Text shown
+++++
I'm not knocking hobbies, or trying to write, or LJ, or amateur creativity (Heaven knows that the silliest post I've put on LJ thus far advocated only amateur creativity). But at some point, I do begin to notice that I can't spray myself with material from an aerosol can and somehow acquire some cool look that I don't really have. I have a set of chosen paths, and I can vary them if I choose. But the fact that I could choose different paths doesn't mean that I will choose different paths, nor particularly that I should choose different paths.
I forebore from new resolutions this New Year (other than some for my journal, many of which I've already broken), because I know what it is I have to do. The steps required of me to maintain the things I value in life are brightly-defined, like those lights which run along the runway. I just need to land the darn plane.
I love that part of the movie Broadcast News when the network executive asks Holly Hunter's character if it isn't wonderful being right all the time. Holly Hunter's character begins to tear up, looks at him, and says "no, it's awful!". I've never suffered from being right all the time, but I do suffer from the related malady of knowing what it is that I need to do.
+++++
Stored items:
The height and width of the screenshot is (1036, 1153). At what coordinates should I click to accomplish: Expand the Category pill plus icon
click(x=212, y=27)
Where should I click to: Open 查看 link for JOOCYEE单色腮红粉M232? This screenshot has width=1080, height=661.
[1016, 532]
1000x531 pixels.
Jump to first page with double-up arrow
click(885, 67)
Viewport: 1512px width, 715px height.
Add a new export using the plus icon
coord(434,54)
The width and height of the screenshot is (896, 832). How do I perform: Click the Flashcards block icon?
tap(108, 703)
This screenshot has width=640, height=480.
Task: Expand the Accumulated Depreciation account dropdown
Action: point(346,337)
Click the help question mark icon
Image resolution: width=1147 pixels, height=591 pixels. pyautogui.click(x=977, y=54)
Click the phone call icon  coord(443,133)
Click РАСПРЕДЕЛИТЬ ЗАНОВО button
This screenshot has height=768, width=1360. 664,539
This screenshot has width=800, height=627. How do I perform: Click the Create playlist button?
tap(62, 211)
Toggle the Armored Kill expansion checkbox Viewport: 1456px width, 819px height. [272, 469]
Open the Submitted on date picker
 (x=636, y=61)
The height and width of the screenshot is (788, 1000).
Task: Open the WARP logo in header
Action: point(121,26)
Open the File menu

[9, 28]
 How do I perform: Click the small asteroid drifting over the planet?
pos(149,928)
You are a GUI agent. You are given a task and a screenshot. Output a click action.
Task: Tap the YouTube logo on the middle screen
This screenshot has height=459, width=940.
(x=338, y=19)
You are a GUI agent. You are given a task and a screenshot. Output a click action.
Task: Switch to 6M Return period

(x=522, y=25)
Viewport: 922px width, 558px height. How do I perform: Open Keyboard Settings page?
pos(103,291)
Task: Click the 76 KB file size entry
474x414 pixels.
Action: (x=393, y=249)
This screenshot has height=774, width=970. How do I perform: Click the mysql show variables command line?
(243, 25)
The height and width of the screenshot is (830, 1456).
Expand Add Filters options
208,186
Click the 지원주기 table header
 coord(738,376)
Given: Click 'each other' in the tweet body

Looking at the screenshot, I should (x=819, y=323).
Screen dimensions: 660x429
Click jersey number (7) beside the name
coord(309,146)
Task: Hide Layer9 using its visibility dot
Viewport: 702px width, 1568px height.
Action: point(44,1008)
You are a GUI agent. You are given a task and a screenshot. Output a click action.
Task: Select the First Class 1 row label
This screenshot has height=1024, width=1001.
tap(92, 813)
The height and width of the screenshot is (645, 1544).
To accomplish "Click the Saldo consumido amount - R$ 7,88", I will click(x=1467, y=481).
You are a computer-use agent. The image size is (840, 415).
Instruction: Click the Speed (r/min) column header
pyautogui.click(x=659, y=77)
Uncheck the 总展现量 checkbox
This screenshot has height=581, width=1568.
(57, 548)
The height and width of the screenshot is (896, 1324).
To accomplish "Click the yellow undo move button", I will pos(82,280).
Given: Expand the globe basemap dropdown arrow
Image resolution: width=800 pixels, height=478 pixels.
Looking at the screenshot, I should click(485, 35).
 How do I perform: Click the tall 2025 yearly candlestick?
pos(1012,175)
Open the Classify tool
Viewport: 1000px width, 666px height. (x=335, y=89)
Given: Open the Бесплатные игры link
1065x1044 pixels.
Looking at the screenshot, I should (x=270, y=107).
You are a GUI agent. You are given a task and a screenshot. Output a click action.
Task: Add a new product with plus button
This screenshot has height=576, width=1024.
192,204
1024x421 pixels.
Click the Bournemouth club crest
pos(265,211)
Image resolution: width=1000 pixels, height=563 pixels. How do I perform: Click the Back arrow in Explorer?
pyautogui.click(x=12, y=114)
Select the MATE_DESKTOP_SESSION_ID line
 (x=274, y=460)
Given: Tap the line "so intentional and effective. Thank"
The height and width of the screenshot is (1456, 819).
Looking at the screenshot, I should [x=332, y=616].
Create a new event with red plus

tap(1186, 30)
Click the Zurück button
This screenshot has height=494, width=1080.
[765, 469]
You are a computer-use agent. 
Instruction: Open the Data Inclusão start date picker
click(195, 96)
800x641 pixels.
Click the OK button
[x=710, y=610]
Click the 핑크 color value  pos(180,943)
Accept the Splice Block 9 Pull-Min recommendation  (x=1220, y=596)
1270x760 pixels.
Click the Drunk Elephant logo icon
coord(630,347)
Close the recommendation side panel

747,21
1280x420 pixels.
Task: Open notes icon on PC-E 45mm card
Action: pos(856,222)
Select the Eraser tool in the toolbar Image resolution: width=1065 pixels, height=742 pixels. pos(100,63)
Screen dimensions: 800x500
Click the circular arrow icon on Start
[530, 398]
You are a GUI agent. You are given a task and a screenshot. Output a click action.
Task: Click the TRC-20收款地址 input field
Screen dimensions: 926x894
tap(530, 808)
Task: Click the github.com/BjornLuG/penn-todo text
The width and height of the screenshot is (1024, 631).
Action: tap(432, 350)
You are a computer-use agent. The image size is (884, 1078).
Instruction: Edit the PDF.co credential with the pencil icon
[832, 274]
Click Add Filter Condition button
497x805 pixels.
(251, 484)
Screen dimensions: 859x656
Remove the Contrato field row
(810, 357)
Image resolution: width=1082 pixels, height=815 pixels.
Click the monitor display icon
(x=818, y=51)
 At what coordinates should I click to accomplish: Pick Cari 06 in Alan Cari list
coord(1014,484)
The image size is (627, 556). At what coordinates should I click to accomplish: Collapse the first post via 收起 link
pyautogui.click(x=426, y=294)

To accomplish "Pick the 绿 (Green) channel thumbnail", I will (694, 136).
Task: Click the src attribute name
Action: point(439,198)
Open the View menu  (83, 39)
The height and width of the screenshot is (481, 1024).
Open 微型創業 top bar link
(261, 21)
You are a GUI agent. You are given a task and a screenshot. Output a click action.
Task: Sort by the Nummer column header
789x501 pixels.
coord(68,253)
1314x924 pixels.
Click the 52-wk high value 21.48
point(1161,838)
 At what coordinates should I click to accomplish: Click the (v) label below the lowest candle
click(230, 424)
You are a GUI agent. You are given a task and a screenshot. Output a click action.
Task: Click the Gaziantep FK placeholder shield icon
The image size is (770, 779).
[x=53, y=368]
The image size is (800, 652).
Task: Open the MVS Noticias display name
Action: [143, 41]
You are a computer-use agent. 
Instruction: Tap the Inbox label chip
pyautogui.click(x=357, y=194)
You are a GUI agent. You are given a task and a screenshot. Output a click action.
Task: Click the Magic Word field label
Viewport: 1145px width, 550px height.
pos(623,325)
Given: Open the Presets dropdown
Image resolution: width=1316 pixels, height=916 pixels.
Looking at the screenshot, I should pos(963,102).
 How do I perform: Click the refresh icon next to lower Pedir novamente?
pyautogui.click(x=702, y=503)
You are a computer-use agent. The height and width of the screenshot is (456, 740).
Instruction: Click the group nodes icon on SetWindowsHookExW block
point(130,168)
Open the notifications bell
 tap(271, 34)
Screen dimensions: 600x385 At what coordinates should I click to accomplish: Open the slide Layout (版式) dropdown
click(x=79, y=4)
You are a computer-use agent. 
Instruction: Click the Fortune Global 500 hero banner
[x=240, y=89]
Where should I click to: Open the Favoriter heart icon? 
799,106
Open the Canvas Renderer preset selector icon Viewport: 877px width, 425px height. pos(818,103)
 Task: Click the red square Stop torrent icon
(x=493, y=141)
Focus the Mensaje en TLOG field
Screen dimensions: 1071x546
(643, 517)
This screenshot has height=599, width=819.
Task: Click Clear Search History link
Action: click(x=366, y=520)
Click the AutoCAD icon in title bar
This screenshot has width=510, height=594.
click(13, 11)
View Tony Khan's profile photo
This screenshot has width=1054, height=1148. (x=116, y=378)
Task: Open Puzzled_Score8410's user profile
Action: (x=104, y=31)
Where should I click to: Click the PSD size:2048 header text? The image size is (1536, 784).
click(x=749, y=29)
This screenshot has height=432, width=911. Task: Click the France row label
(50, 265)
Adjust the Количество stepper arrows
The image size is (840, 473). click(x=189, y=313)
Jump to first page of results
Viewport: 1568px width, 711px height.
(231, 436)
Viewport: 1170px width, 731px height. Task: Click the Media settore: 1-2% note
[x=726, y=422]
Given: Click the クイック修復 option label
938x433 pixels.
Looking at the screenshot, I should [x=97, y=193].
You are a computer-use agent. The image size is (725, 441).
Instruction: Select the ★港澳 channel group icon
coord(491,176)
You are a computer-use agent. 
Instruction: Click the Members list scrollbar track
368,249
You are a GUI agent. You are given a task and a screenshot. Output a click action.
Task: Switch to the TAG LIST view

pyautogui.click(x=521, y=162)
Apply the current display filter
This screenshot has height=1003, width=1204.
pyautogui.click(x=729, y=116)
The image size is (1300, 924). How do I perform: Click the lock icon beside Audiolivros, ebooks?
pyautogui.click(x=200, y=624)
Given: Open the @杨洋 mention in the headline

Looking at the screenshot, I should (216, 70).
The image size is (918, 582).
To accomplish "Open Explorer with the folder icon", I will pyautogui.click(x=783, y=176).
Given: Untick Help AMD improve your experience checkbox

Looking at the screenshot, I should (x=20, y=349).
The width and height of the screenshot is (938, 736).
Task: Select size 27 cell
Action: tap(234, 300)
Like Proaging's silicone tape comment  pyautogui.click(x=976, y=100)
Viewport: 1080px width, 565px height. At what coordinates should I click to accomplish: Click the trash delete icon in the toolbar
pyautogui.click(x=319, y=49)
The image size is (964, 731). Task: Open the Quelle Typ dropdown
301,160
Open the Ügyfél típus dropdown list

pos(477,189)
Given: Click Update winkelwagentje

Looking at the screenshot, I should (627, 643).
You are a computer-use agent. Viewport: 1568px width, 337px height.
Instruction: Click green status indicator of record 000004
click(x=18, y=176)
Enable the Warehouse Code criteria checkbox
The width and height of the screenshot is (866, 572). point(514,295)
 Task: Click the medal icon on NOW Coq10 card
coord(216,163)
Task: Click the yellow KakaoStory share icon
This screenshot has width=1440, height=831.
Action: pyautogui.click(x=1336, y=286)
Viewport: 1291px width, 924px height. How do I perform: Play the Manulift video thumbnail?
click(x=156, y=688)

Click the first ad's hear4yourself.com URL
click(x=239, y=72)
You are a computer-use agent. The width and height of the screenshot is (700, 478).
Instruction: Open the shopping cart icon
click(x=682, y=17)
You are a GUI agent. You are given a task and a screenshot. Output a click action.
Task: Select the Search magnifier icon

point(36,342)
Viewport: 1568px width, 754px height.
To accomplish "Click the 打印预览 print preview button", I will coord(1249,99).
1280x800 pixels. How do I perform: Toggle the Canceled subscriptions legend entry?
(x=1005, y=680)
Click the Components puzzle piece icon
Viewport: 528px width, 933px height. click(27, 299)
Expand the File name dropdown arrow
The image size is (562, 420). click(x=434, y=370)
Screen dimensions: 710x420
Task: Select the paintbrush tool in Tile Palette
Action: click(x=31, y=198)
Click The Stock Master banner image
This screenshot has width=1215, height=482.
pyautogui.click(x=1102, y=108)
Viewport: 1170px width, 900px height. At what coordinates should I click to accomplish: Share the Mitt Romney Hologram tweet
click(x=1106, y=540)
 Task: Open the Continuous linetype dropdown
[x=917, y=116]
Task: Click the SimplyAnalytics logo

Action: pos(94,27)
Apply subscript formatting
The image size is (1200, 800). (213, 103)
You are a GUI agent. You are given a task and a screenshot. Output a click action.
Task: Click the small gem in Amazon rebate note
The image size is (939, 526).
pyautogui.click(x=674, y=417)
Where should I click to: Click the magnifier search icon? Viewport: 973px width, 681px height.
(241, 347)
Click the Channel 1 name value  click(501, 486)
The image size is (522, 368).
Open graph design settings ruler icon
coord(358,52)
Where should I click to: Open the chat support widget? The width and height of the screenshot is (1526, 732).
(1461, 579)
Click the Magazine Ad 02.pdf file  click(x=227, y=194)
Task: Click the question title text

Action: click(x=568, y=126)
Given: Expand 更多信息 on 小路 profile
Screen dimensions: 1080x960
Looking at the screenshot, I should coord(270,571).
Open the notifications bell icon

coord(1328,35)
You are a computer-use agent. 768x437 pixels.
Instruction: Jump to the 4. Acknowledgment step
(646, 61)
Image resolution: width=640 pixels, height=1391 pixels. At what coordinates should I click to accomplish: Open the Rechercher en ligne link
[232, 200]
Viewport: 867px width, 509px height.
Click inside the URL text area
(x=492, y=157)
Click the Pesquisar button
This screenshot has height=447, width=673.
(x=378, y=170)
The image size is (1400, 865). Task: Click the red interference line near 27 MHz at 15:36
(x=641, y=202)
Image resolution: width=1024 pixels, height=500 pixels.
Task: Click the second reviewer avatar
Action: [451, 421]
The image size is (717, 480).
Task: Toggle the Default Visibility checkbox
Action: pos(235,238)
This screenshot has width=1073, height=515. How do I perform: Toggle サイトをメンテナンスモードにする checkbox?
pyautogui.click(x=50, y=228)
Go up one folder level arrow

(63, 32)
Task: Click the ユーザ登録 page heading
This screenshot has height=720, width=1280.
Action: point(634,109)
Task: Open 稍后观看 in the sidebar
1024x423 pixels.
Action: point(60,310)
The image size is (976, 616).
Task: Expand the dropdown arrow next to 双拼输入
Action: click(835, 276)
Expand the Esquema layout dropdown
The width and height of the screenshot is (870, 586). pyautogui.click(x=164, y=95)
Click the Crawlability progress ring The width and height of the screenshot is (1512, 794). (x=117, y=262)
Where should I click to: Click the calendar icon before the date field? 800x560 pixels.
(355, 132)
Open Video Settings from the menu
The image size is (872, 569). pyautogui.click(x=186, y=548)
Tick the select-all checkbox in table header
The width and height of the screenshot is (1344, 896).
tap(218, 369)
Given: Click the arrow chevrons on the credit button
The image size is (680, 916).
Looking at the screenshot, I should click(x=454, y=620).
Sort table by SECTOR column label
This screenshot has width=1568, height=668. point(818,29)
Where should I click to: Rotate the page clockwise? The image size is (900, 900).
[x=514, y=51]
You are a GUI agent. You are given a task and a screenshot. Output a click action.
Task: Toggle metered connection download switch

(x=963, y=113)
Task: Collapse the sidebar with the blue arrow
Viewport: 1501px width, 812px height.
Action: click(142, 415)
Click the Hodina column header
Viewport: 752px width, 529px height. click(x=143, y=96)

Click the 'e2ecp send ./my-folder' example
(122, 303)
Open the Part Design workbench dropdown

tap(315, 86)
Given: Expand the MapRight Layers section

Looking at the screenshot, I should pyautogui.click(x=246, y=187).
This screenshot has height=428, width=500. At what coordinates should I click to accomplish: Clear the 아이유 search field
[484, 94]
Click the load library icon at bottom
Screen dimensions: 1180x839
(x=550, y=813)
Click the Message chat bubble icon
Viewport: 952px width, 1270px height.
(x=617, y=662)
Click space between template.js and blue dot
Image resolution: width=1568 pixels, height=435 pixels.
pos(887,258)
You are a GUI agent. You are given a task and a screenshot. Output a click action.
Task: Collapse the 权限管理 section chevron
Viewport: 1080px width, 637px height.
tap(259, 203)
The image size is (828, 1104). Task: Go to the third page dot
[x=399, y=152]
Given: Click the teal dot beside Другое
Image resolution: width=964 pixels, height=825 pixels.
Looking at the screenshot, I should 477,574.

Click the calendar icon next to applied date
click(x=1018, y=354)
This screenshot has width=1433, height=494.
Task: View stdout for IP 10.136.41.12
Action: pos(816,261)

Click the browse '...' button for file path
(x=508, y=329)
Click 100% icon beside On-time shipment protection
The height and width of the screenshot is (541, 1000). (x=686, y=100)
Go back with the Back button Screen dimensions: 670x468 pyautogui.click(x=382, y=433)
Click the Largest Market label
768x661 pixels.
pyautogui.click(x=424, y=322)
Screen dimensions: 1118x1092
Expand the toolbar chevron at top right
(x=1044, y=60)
+++++
Work instructions
• a. Please explain why the writer of the post made no new resolutions this New Year.
• b. From the post, give the passage starting at "I forebore from" and ending at "the darn plane." again, substituting "airstrip" for "runway".

Solutions per task
• a. The writer already knows what needs to be done, so no new resolutions were needed, apart from a few for the journal.

• b.
I forebore from new resolutions this New Year (other than some for my journal, many of which I've already broken), because I know what it is I have to do. The steps required of me to maintain the things I value in life are brightly-defined, like those lights which run along the airstrip. I just need to land the darn plane.